[start of EXCERPT]

# Contribute to Google maps "Local guides" and get cool stuff.



## Cosmic Rob (Nov 15, 2016)

So, it's not as cool as Pokemon Go *could* have been, but Google has this thing called Local guides.
https://www.google.com/local/guides/benefits/index.html

All you do is make an account and start dropping reviews about all the places you've been like pancakes- pictures, stories, good stuff, bad stuff and after a little while you'll start racking up enough points to unlock what might be one of the cooler things i've seen Google come up with in the last few years.
it goes like this:

at 0 points, When you're first starting out, you can hang out and attend google hosted workshops when they have them, and enter in their contests for cool stuff... and get a news letter. (who reads those anyways?)

After 5 points, you can get early access to Google features before they hit the virtual shelves and you can promote your own events on their "local guides" calendar.

at 50 points, you get to be a local guides Moderator and have a spiffy badge put next to your name on the reviews you leave, and you'll be invited to events and conventions in certain cities, when they have them.

at 200 points, You get a free upgrade to your Google drive storage to "you don't need this much space" (which is good for holding music/movies/games/pictures/documents/whatever) and you'll be a featured person whenever you leave a review about a place.

[end of EXCERPT]

**EXERCISE TASK A**
Rewrite as a numbered list everything in the rows from the line containing "The height and width of the screenshot is (974, 1232)." down to the last row, leaving out any blank lines.
The Local Guides post has no connection to the rows that come after it.

[start of RECORDS PROVIDED]

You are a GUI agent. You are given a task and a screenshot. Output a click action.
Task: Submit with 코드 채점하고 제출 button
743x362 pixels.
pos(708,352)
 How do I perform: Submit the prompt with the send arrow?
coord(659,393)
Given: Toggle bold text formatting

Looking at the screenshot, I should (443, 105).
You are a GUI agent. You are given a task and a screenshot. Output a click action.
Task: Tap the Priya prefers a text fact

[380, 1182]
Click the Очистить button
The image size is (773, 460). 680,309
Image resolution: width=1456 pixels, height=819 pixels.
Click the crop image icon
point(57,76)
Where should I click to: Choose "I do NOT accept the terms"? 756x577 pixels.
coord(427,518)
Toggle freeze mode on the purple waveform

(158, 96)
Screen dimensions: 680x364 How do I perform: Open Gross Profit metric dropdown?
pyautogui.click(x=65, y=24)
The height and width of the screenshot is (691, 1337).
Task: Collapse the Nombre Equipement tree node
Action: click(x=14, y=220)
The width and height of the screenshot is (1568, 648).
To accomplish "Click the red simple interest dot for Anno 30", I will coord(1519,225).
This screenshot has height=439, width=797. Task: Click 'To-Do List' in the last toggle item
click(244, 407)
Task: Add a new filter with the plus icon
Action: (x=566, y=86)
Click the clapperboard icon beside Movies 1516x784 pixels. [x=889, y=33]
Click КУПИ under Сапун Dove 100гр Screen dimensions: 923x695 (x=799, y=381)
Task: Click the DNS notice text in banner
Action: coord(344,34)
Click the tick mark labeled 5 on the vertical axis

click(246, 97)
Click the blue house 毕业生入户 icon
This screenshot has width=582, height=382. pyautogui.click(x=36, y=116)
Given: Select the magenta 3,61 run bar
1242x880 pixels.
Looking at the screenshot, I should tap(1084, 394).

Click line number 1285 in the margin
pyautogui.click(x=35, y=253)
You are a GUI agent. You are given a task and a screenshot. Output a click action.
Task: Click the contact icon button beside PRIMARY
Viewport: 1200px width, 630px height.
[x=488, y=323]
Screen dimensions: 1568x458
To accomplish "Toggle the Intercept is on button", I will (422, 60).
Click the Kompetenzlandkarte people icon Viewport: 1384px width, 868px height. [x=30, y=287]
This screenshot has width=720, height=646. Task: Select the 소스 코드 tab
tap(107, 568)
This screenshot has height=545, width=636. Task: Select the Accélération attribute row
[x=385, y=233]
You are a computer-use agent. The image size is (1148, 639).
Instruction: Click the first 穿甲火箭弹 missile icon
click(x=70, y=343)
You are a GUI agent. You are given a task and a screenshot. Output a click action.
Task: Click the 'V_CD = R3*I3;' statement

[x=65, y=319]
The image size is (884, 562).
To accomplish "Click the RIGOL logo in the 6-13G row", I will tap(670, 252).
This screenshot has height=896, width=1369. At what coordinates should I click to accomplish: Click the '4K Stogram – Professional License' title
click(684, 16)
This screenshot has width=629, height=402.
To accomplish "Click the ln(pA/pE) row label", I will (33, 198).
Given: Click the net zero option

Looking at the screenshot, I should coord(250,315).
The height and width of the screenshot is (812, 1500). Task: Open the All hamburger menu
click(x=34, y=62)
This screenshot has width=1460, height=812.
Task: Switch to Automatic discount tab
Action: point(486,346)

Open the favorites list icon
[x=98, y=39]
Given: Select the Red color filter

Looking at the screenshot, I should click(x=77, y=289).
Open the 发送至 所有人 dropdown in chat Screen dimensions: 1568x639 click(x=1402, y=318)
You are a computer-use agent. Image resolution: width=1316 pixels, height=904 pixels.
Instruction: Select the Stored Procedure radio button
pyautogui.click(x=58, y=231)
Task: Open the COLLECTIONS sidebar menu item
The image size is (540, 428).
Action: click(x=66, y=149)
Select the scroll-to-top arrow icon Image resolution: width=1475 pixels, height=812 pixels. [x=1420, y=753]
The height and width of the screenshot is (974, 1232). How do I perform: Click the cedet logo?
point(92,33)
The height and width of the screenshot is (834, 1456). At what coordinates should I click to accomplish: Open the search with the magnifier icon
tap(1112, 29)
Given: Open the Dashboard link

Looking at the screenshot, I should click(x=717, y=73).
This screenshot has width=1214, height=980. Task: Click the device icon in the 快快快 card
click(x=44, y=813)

[end of RECORDS PROVIDED]

**EXERCISE TASK B**
Reproduce everything in the Local Guides post from "## Cosmic Rob" down to "reads those anyways?)".

**FINISHED ANSWER A**
1. The height and width of the screenshot is (974, 1232). How do I perform: Click the cedet logo?
2. point(92,33)
3. The height and width of the screenshot is (834, 1456). At what coordinates should I click to accomplish: Open the search with the magnifier icon
4. tap(1112, 29)
5. Given: Open the Dashboard link
6. Looking at the screenshot, I should click(x=717, y=73).
7. This screenshot has width=1214, height=980. Task: Click the device icon in the 快快快 card
8. click(x=44, y=813)

**FINISHED ANSWER B**
## Cosmic Rob (Nov 15, 2016)

So, it's not as cool as Pokemon Go *could* have been, but Google has this thing called Local guides.
https://www.google.com/local/guides/benefits/index.html

All you do is make an account and start dropping reviews about all the places you've been like pancakes- pictures, stories, good stuff, bad stuff and after a little while you'll start racking up enough points to unlock what might be one of the cooler things i've seen Google come up with in the last few years.
it goes like this:

at 0 points, When you're first starting out, you can hang out and attend google hosted workshops when they have them, and enter in their contests for cool stuff... and get a news letter. (who reads those anyways?)